-------- DATA TO USE
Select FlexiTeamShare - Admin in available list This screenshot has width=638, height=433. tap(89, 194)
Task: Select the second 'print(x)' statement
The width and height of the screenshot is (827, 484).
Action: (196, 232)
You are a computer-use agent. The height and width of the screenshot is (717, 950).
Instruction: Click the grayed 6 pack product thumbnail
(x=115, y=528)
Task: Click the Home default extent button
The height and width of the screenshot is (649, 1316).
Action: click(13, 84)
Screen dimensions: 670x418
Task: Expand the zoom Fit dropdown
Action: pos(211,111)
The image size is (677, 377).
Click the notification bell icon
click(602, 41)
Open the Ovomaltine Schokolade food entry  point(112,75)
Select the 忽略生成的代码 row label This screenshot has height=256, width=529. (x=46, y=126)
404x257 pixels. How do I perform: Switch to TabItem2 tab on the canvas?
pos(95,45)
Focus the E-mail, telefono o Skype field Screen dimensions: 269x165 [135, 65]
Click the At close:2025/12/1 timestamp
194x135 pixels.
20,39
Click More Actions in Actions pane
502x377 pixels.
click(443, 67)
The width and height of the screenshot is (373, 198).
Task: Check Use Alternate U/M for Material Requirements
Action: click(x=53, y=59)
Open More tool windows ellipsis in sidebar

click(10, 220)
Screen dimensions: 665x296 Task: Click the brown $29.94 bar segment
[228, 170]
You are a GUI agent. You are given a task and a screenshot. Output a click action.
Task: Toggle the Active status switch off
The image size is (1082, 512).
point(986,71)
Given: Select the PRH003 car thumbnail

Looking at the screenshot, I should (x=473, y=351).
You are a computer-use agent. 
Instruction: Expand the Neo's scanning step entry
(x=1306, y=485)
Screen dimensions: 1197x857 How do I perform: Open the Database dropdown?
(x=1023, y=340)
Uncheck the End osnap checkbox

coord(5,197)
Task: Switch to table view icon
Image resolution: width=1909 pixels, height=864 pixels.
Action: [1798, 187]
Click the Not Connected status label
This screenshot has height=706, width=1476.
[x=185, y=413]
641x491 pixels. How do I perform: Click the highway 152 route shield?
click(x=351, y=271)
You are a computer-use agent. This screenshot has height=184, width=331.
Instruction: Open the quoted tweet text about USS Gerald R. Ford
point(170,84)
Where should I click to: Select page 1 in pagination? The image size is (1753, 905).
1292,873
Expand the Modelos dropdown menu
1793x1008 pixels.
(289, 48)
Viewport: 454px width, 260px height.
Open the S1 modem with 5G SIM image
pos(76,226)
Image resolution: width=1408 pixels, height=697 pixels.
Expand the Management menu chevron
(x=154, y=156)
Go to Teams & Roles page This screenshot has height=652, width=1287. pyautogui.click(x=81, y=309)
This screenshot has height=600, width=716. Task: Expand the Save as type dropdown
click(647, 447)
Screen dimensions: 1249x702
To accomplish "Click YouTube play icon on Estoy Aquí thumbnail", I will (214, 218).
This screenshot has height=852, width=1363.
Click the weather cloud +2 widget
----------------
EXERCISE: Can you turn every line of the records above into a numbered list, dropping the blank lines?

THE SOLUTION:
1. Select FlexiTeamShare - Admin in available list This screenshot has width=638, height=433. tap(89, 194)
2. Task: Select the second 'print(x)' statement
3. The width and height of the screenshot is (827, 484).
4. Action: (196, 232)
5. You are a computer-use agent. The height and width of the screenshot is (717, 950).
6. Instruction: Click the grayed 6 pack product thumbnail
7. (x=115, y=528)
8. Task: Click the Home default extent button
9. The height and width of the screenshot is (649, 1316).
10. Action: click(13, 84)
11. Screen dimensions: 670x418
12. Task: Expand the zoom Fit dropdown
13. Action: pos(211,111)
14. The image size is (677, 377).
15. Click the notification bell icon
16. click(602, 41)
17. Open the Ovomaltine Schokolade food entry  point(112,75)
18. Select the 忽略生成的代码 row label This screenshot has height=256, width=529. (x=46, y=126)
19. 404x257 pixels. How do I perform: Switch to TabItem2 tab on the canvas?
20. pos(95,45)
21. Focus the E-mail, telefono o Skype field Screen dimensions: 269x165 [135, 65]
22. Click the At close:2025/12/1 timestamp
23. 194x135 pixels.
24. 20,39
25. Click More Actions in Actions pane
26. 502x377 pixels.
27. click(443, 67)
28. The width and height of the screenshot is (373, 198).
29. Task: Check Use Alternate U/M for Material Requirements
30. Action: click(x=53, y=59)
31. Open More tool windows ellipsis in sidebar
32. click(10, 220)
33. Screen dimensions: 665x296 Task: Click the brown $29.94 bar segment
34. [228, 170]
35. You are a GUI agent. You are given a task and a screenshot. Output a click action.
36. Task: Toggle the Active status switch off
37. The image size is (1082, 512).
38. point(986,71)
39. Given: Select the PRH003 car thumbnail
40. Looking at the screenshot, I should (x=473, y=351).
41. You are a computer-use agent. 
42. Instruction: Expand the Neo's scanning step entry
43. (x=1306, y=485)
44. Screen dimensions: 1197x857 How do I perform: Open the Database dropdown?
45. (x=1023, y=340)
46. Uncheck the End osnap checkbox
47. coord(5,197)
48. Task: Switch to table view icon
49. Image resolution: width=1909 pixels, height=864 pixels.
50. Action: [1798, 187]
51. Click the Not Connected status label
52. This screenshot has height=706, width=1476.
53. [x=185, y=413]
54. 641x491 pixels. How do I perform: Click the highway 152 route shield?
55. click(x=351, y=271)
56. You are a computer-use agent. This screenshot has height=184, width=331.
57. Instruction: Open the quoted tweet text about USS Gerald R. Ford
58. point(170,84)
59. Where should I click to: Select page 1 in pagination? The image size is (1753, 905).
60. 1292,873
61. Expand the Modelos dropdown menu
62. 1793x1008 pixels.
63. (289, 48)
64. Viewport: 454px width, 260px height.
65. Open the S1 modem with 5G SIM image
66. pos(76,226)
67. Image resolution: width=1408 pixels, height=697 pixels.
68. Expand the Management menu chevron
69. (x=154, y=156)
70. Go to Teams & Roles page This screenshot has height=652, width=1287. pyautogui.click(x=81, y=309)
71. This screenshot has height=600, width=716. Task: Expand the Save as type dropdown
72. click(647, 447)
73. Screen dimensions: 1249x702
74. To accomplish "Click YouTube play icon on Estoy Aquí thumbnail", I will (214, 218).
75. This screenshot has height=852, width=1363.
76. Click the weather cloud +2 widget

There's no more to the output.